- [What you have to do] Write out the following listing's lines from the one with "The height and width of the screenshot is (720, 1280)." to the one with "Given: Follow the account via Подписаться", exactly, with both included and no others.

- [Material supplied]
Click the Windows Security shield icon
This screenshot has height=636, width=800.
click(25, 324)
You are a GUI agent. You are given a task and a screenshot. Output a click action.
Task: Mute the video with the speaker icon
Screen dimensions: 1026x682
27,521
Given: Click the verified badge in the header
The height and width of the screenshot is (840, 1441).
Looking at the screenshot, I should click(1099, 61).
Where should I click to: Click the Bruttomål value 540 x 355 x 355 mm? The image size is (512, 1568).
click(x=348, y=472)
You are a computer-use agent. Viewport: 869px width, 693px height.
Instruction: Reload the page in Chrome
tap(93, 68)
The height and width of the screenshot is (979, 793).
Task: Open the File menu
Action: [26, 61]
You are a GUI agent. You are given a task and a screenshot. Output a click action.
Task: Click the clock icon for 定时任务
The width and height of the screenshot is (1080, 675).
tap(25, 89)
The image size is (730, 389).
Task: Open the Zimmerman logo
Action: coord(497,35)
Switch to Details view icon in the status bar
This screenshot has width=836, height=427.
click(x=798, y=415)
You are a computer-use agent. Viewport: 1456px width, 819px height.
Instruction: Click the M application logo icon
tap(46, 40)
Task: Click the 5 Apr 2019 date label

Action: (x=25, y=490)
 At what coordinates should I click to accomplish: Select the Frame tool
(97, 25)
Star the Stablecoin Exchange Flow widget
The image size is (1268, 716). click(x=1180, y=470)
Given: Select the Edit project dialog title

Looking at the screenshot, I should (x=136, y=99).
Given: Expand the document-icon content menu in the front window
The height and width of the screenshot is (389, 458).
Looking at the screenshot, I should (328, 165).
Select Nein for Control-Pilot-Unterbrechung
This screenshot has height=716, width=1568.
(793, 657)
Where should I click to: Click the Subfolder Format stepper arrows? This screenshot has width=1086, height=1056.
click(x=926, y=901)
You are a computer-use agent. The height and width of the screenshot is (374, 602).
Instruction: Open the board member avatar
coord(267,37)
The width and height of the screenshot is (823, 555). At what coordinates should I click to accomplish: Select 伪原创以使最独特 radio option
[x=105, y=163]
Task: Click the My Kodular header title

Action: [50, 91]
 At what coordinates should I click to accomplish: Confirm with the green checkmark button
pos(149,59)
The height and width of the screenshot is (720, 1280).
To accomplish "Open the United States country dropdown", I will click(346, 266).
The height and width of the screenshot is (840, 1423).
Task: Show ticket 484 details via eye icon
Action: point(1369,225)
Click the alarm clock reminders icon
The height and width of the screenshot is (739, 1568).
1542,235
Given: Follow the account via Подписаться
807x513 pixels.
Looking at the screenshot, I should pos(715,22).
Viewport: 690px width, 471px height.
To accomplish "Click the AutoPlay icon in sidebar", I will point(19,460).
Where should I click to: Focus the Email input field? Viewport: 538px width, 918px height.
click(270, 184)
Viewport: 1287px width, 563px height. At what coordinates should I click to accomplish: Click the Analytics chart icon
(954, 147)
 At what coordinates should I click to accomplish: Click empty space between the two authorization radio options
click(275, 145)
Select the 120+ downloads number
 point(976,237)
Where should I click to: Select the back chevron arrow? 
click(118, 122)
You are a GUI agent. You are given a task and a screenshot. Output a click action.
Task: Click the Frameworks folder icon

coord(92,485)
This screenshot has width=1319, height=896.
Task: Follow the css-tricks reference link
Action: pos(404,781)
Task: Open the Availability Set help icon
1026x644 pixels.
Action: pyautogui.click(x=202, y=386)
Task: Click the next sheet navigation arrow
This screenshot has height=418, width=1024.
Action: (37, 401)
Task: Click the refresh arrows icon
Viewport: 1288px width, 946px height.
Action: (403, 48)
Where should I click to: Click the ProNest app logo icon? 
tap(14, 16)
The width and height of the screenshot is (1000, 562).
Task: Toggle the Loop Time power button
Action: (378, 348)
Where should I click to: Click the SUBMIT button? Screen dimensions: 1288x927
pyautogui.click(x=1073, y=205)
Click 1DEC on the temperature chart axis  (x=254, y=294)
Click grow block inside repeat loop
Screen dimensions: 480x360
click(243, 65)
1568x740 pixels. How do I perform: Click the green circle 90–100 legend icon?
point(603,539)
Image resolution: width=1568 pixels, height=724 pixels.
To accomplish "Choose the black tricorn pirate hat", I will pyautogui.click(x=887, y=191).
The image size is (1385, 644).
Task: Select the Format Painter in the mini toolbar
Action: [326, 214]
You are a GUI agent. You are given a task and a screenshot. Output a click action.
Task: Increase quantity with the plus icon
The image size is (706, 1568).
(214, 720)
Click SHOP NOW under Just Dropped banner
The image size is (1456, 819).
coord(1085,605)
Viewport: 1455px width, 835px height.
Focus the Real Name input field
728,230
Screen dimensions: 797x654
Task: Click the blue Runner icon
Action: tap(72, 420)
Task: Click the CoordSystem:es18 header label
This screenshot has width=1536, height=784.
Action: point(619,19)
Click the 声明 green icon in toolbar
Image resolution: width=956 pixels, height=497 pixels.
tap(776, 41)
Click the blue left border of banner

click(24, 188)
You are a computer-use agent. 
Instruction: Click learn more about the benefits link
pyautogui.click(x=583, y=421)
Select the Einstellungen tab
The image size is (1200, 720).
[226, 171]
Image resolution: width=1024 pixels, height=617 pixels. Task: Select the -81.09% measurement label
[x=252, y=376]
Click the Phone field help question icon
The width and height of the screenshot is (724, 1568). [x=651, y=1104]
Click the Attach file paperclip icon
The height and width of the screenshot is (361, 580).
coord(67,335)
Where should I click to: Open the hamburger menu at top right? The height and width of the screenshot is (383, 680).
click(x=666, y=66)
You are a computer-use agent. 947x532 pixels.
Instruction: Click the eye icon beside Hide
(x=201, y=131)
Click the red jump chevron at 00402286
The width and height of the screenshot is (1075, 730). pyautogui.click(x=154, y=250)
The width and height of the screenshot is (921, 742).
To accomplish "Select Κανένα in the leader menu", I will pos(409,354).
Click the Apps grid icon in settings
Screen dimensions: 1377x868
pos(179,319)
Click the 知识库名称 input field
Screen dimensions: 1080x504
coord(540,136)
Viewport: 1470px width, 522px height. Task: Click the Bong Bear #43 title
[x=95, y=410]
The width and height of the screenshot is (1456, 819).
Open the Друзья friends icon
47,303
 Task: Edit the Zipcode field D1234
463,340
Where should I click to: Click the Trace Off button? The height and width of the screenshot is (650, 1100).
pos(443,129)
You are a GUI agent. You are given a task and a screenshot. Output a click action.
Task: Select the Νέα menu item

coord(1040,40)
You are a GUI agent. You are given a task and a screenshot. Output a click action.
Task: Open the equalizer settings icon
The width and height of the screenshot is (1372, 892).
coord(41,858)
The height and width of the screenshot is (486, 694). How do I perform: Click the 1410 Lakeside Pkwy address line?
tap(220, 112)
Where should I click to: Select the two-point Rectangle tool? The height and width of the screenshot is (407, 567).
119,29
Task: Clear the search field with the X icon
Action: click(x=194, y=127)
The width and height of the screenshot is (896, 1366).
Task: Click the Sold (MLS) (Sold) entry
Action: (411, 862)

- [Your response]
The height and width of the screenshot is (720, 1280).
To accomplish "Open the United States country dropdown", I will click(346, 266).
The height and width of the screenshot is (840, 1423).
Task: Show ticket 484 details via eye icon
Action: point(1369,225)
Click the alarm clock reminders icon
The height and width of the screenshot is (739, 1568).
1542,235
Given: Follow the account via Подписаться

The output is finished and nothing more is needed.